The champion, HHH, was next but he was conveniently super kicked by Shawn Michaels and put right back in his pod due from the collision. HHH sold the injury for what seemed like forever, refusing to come out and ingrain himself with the match and other wrestlers. Nash would be eliminated by a Michaels’ super kick into a roll-up by Jericho for the cover. With bodies strewn across the maniacal device, the last Elimination Chamber entrant was released and the pop from the crowd was huge. Goldberg wasted little time putting over his strength and being a straight-up ass-kicker. First Randy Orton ate a spear and was pinned. Next, Chris Jericho was speared into his pod. Michaels did his best to put over what a monster Goldberg was as he bumped around and soon both he and Chris Jericho had been victims of a spear and Jackhammer.
HHH was all that was left between Goldberg and the belt and the squash didn’t stop here. First Goldberg kicked in HHH’s pod door (again, he had been hiding and hadn’t done anything in the match so far) and took the battle to the champ in this tiny space. A flurry of punches led to some forehead grating as HHH now bled. For a brief second HHH got in some offense of his own before Goldberg reversed him and clotheslined him hard to the metal grating of the Chamber’s floor. Things were academic at this point. The crowd was thriving on what they were witnessing and as HHH stumbled towards the ring, Goldberg geared up for his signature spear.
What happened next was groan-inducing. Ric Flair slipped HHH his sledgehammer, which he hid from Goldberg as he made his way back into the ring. As Goldberg charged, HHH walloped him in the skull with the sledge, pinning him to retain his World Heavyweight Championship. The crowd was not happy and this prospective WWE Universe mainstay was not either. HHH had barely been in the match – he literally hid in his pod after the super kick – with his participation coming down to grinding Goldberg into the metal mesh for two seconds and using the sledgehammer to win. As it would turn out, HHH was masking a groin injury and was extremely limited going into the match. Instead of losing the title to Goldberg at SummerSlam, it was decided to make the switch at the next PPV, Unforgiven, after a one-on-one match. Goldberg’s eventual win was as deflating as the result of the Elimination Chamber. The iron was hot in Phoenix on that August evening and a huge opportunity was lost.

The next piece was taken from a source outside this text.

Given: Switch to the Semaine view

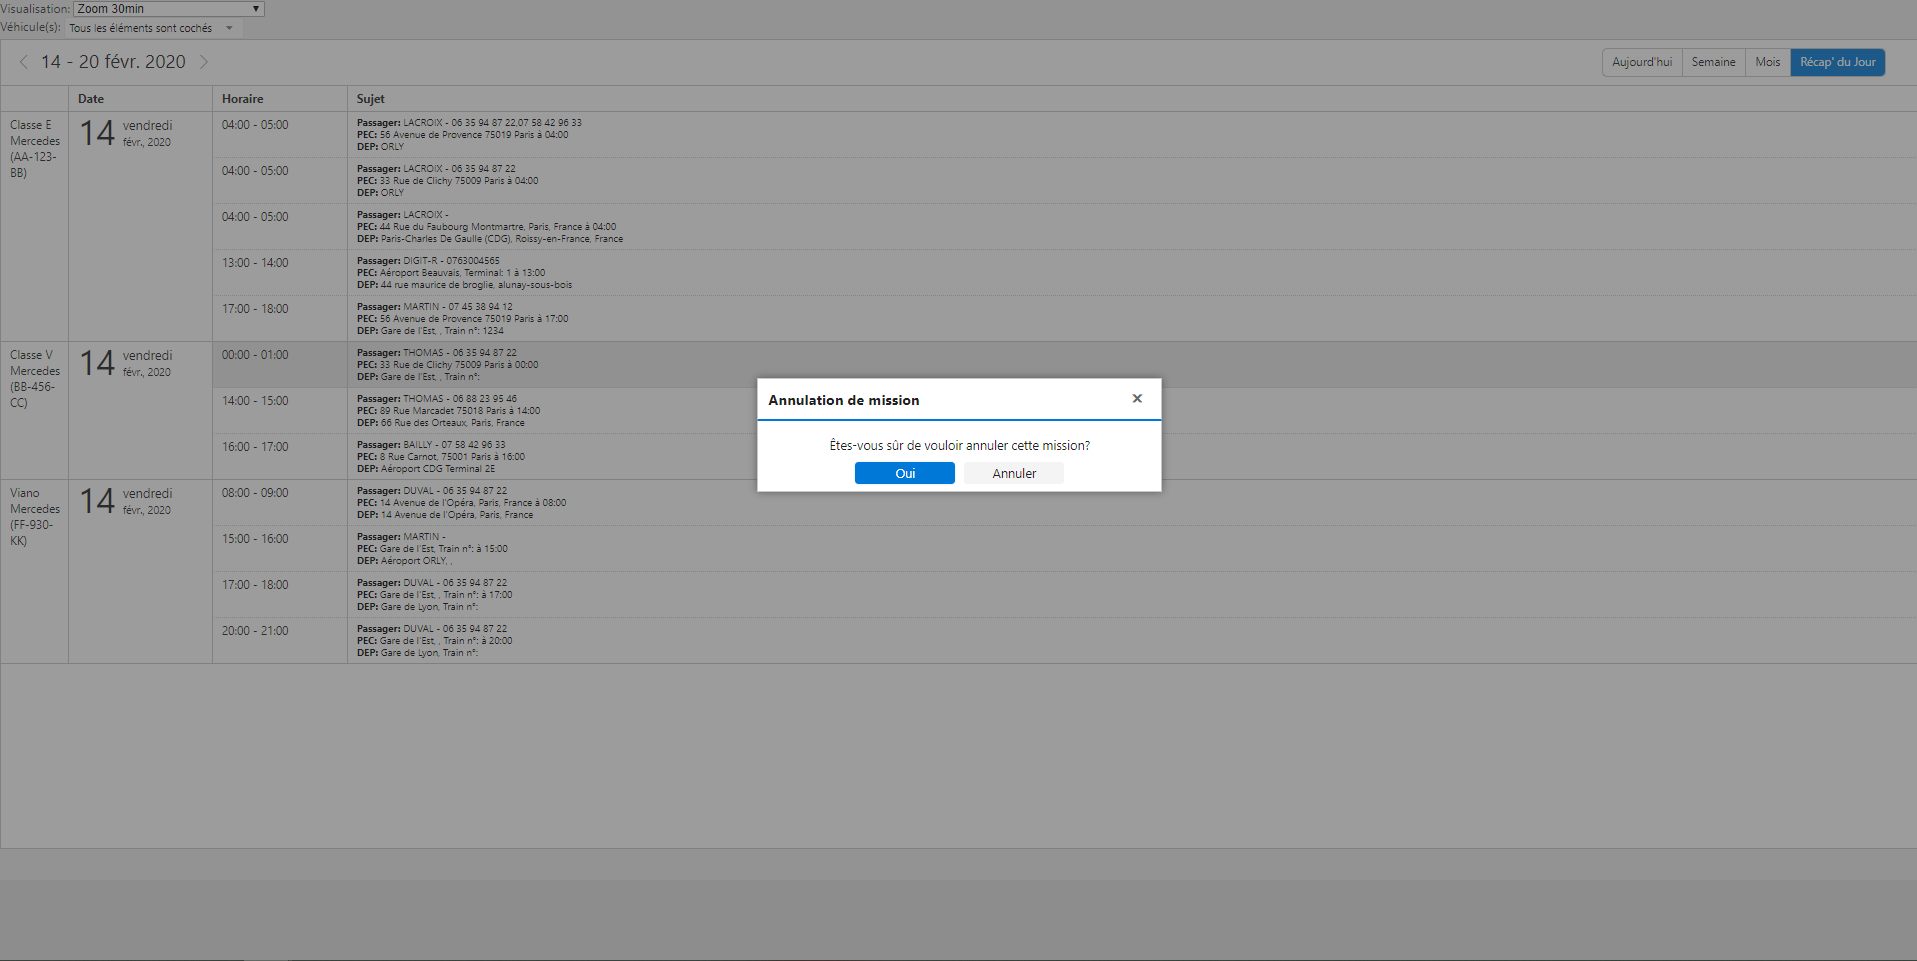Looking at the screenshot, I should (1713, 62).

I didn’t remember anything else about SummerSlam 2003 except for the ending to the main event. Disgusted, I would not get back into wrestling for another 15 months, skipping the rest of 2003 and almost all of 2004. Ten years later, I couldn’t recollect the rest of the card at all. Brock Lesnar wrestled Kurt Angle! Shane McMahon fought Eric Bischoff and Kane and Rob Van Dam tried to destroy each other. Where was I when this was happening on that August night in 2003? The Elimination Chamber had corralled my excitement of what possibilities laid ahead. After the show went off the air that night, I went back to my vices at the time and didn’t look back. My daydreams of the afternoon prior sadly vanished as the show faded to black.